• ACTIVITY:
Transcribe exactly, and without pictures, only the lines from the one bearing "Given: Click the" through the final line of the data below.

SOURCE INFORMATION section start

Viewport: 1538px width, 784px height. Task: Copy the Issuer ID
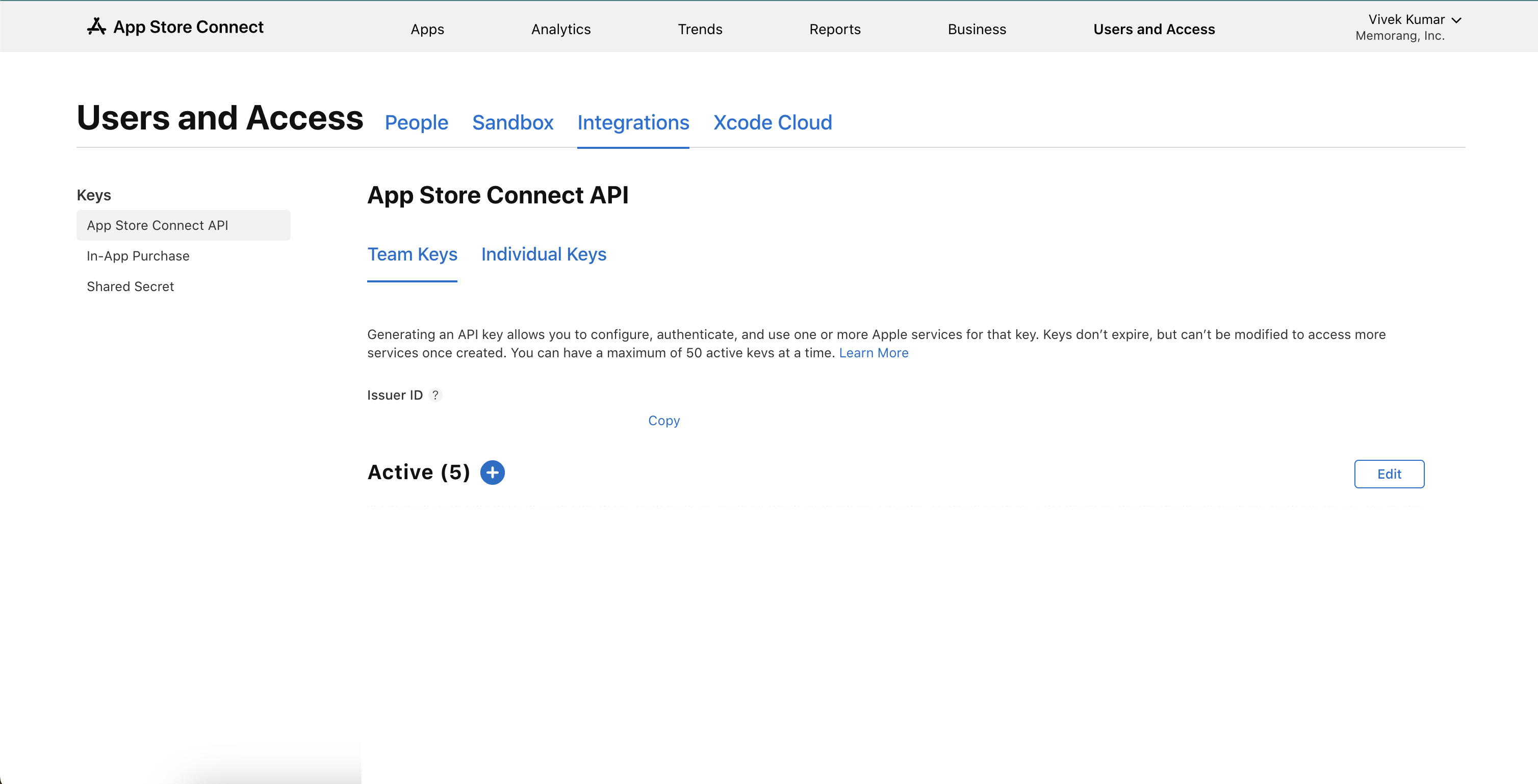point(663,421)
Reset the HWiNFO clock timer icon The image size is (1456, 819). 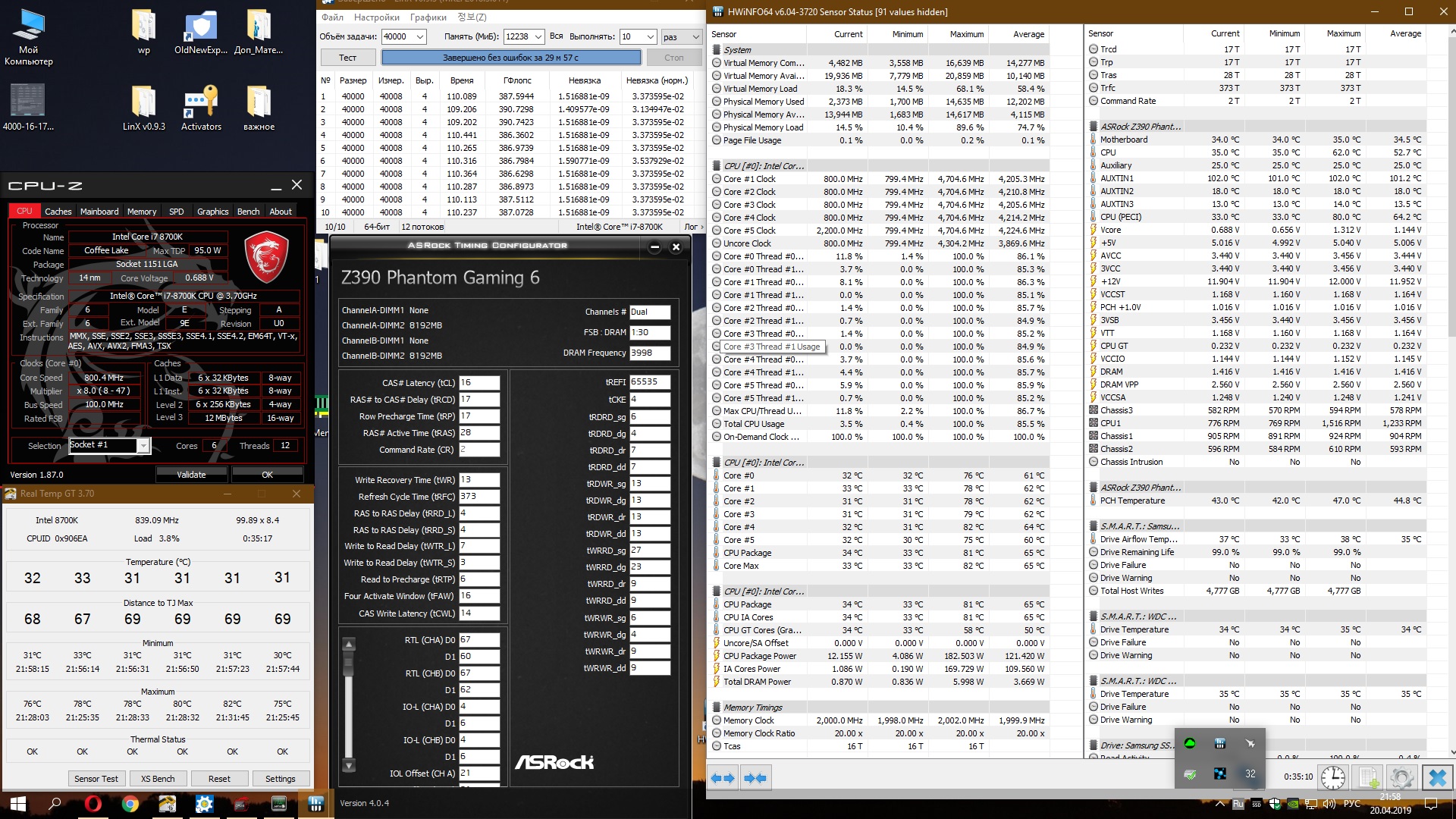point(1332,778)
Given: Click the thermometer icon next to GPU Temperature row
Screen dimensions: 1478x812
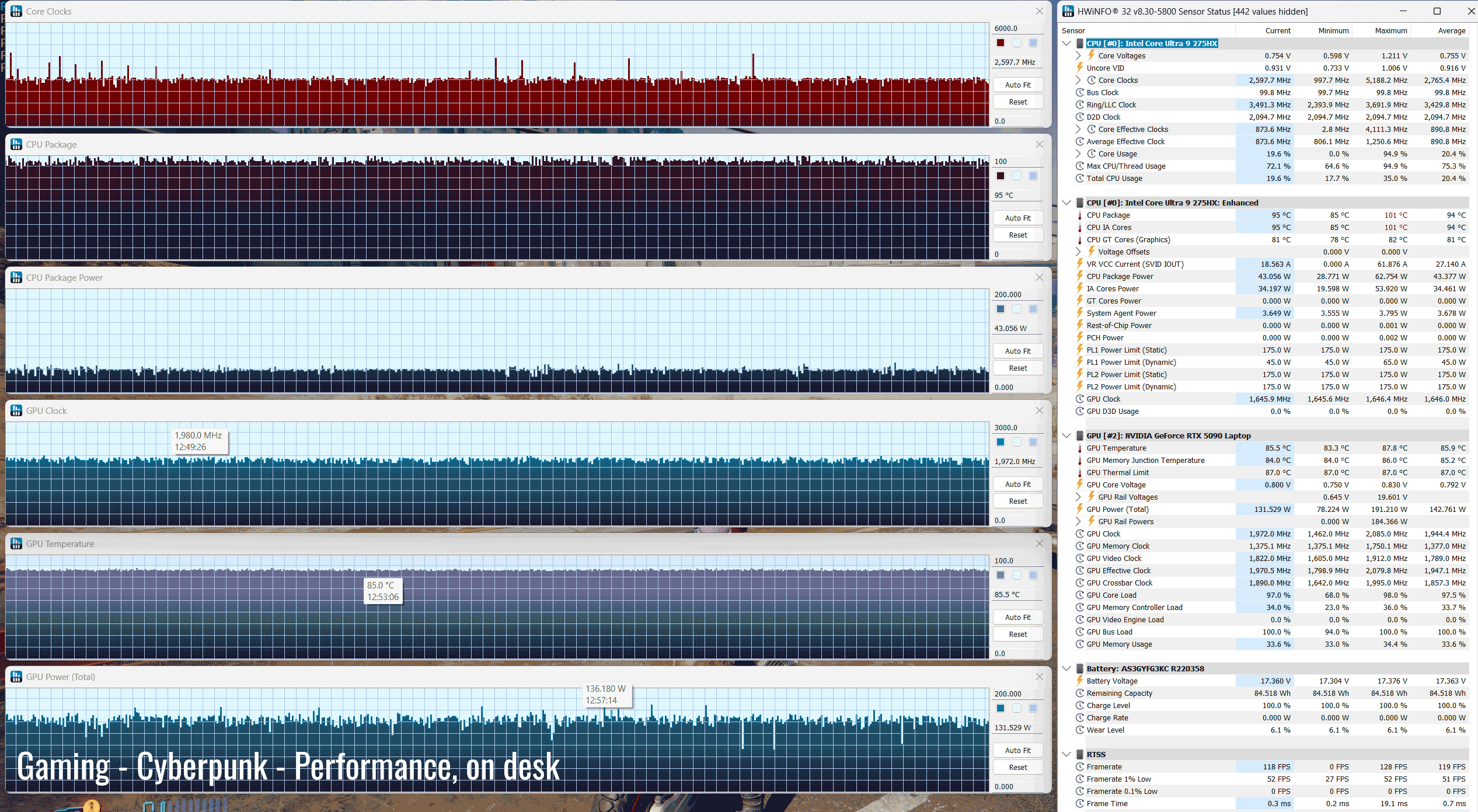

SOURCE INFORMATION section end

• ANSWER BOX:
Given: Click the thermometer icon next to GPU Temperature row
Screen dimensions: 1478x812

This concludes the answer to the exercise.